When physicians managed this process, a different person was responsible for follow-up with patients each day, and the lack of continuity complicated the effort.

“This is a pretty broken process at most hospitals,” Dumkow said.

Her solution was to train the hospital’s postgraduate year 1 pharmacy residents to monitor culture test results, follow up with patients, and continue, discontinue, or change their therapy, as appropriate.

The residents continued this work when the stewardship service expanded to the hospital’s urgent care centers. An initial evaluation found that during 2016, clinical pharmacists and pharmacy residents evaluated more than 1,400 culture test results for the urgent care centers and made 320 patient follow-up calls.

Dumkow said each expansion of the stewardship service included outreach to physicians to allow the staff to become acquainted with each other and learn each others’ needs.

A common theme was that physicians wanted support and educational resources from the ID staff. For example, Dumkow said, ED physicians initially said they lacked ED-focused guidelines for antimicrobial prescribing.

Edward A. Stenehjem, ID physician for Intermountain Healthcare in Utah, said outreach to clinicians about ID services helped smooth last year’s launch of an outpatient stewardship program for the organization’s urgent care centers.

“In a lot of the ambulatory care settings, [clinicians] have a hard time getting in touch with subspecialists. They love it when they can reach out to you for a clinical question. So we have an ID clinical hotline they can call 24 hours a day, seven days a week,” Stenehjem said during the IDWeek session.

He said Intermountain Healthcare’s urgent care network logs more than 600,000 patient visits annually, and more than half are ID-related.

The stewardship service first focused on reducing the inappropriate prescribing of antimicrobials for respiratory conditions. Two months after the service started, Stenehjem said, the prescribing rate decreased by 11 percent — the equivalent of 1,700 fewer antimicrobial prescriptions written and 12,000 fewer days of antimicrobial use in the community.

“This is really pretty impactful,” he said.

Stenehjem said the outpatient stewardship service has emphasized to physicians that inappropriate antimicrobial use can lead to adverse drug events, hospitalization, and potentially deadly Clostridioides difficile infection. These stories, he said, are better received by clinicians and patients than are messages about the need to curb antimicrobial use to limit the development of resistance.

:: AVAILABLE DATA ::
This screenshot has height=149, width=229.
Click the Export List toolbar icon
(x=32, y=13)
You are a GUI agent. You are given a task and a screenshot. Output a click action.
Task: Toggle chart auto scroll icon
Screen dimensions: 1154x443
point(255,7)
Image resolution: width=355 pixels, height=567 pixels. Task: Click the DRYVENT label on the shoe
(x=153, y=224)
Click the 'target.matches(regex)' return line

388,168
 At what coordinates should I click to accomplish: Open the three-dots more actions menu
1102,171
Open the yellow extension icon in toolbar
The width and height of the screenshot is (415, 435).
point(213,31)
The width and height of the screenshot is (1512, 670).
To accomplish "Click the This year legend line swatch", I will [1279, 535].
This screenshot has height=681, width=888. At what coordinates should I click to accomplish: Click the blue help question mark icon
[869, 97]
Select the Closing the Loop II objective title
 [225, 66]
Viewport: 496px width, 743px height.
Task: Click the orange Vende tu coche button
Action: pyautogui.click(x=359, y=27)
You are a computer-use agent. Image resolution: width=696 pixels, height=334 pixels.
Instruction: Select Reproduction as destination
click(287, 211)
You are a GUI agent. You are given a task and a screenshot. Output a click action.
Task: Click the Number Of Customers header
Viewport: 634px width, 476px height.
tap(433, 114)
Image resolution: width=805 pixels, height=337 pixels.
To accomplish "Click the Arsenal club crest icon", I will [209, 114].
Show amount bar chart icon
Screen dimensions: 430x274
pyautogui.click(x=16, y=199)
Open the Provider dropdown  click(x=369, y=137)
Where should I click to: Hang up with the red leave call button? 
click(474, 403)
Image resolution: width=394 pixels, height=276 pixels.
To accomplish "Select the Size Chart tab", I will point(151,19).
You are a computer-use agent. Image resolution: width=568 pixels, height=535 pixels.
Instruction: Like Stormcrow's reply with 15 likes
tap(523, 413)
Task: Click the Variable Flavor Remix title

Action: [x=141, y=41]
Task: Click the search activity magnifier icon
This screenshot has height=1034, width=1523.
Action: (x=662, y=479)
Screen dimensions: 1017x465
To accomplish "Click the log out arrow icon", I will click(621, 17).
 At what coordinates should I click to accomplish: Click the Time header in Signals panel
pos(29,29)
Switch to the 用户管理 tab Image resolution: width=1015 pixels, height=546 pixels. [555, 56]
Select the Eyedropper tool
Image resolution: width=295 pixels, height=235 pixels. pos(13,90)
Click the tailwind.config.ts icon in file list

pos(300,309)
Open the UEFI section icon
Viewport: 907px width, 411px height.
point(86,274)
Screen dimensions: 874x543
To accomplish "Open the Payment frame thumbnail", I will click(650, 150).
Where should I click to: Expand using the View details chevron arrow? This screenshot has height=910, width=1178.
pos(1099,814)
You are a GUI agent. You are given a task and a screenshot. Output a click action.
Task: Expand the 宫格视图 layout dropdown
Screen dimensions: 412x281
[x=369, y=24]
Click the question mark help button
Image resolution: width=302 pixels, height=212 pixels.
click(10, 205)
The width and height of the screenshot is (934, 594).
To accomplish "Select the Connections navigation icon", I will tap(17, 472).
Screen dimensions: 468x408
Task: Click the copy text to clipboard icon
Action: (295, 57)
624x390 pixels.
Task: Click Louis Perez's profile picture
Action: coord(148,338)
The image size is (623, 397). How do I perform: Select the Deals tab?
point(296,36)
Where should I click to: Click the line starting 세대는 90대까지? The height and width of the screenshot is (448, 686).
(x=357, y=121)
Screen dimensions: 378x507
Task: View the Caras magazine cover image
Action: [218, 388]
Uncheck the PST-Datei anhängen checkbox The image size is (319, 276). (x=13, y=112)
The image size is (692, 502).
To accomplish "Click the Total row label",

:: TASKS ::
A. Answer these from the antimicrobial stewardship text:
(i) How many culture test results did clinical pharmacists and pharmacy residents evaluate for the urgent care centers during 2016?
(ii) How many patient visits does Intermountain Healthcare's urgent care network log annually?
(iii) By what percentage did the prescribing rate decrease two months after the stewardship service started?
B. Rewrite the antimicrobial stewardship text from "Her solution was" up to and including "patient follow-up calls.", substituting "culture reports" for "culture test results".

:: RESPONSES IN ORDER ::
A.
(i) More than 1,400
(ii) More than 600,000
(iii) 11 percent

B.
Her solution was to train the hospital’s postgraduate year 1 pharmacy residents to monitor culture reports, follow up with patients, and continue, discontinue, or change their therapy, as appropriate.

The residents continued this work when the stewardship service expanded to the hospital’s urgent care centers. An initial evaluation found that during 2016, clinical pharmacists and pharmacy residents evaluated more than 1,400 culture reports for the urgent care centers and made 320 patient follow-up calls.